Where was I 10 years ago? Ten years ago I was not in a good place. I felt hopeless. I felt like my future was shattered. I felt discouraged. I felt my confidence withering away. 10 years ago was the beginning of dismantling the old me and preparing me for transformation.
There are things that I would have liked to change in my journey, but I am sure that if I did I wouldn’t be where I am today. It was hard and it was a struggle. I was super young and the direction that I wanted for myself total seemed impossible. It seemed that the dreams and goals that I and made for myself were silly and unattainable. It’s sad to look back and see myself at that type of low. I was doing all kinds of things to try to hide the pain that I was feeling.
I have learned that the best form of healing is dealing. We have to learn to deal with our pain. We have to learn how to turn our pain around for the use of good. I believe that our pain is not only ours. It’s meant to be used to empower ourselves and as well as others. I wish I would have had a different outlook on things at that time. I wish I would have caught on to all that I know now. Then again, maybe everything that is happening at this time is meant to happen at this exact moment and at this exact time.

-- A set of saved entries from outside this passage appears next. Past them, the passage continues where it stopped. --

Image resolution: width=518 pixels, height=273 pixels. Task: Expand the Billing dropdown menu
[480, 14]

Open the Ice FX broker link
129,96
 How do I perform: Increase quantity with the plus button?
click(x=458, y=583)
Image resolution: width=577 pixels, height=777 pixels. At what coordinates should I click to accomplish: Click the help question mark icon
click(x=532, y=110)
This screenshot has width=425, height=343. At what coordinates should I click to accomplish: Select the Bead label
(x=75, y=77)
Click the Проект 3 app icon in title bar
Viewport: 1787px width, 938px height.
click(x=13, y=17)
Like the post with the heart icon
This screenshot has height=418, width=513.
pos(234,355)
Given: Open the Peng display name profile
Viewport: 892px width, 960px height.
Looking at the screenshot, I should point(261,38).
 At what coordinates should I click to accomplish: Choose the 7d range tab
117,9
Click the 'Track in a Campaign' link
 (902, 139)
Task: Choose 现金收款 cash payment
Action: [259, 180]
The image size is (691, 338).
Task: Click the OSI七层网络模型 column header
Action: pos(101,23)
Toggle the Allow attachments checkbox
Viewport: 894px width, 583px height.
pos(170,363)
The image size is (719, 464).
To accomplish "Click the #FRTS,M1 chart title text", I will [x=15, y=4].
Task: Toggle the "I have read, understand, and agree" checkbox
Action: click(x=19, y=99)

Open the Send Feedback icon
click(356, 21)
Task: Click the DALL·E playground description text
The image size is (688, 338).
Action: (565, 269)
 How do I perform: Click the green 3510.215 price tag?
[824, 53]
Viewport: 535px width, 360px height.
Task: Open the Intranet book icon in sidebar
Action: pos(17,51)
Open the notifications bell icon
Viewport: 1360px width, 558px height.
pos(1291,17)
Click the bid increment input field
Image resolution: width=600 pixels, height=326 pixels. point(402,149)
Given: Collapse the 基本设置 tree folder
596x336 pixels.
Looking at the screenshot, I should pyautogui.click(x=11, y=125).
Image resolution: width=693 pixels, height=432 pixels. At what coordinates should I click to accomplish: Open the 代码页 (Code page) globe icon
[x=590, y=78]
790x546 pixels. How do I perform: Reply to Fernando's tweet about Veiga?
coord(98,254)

The good news is, instead of becoming bitter about it all I choose to empower and pour positive energy into others. I know that you can’t please everyone; everyone will not agree with you, people will not always receive you and what you have to say, etc. Still, I try to be the type of person I wish I had around. Now I won’t say I didn’t have my days where I felt moody and low. Everyone goes through the motions. It’s life. Its normal, but you don’t stay there. You have to gather yourself to push through your pain.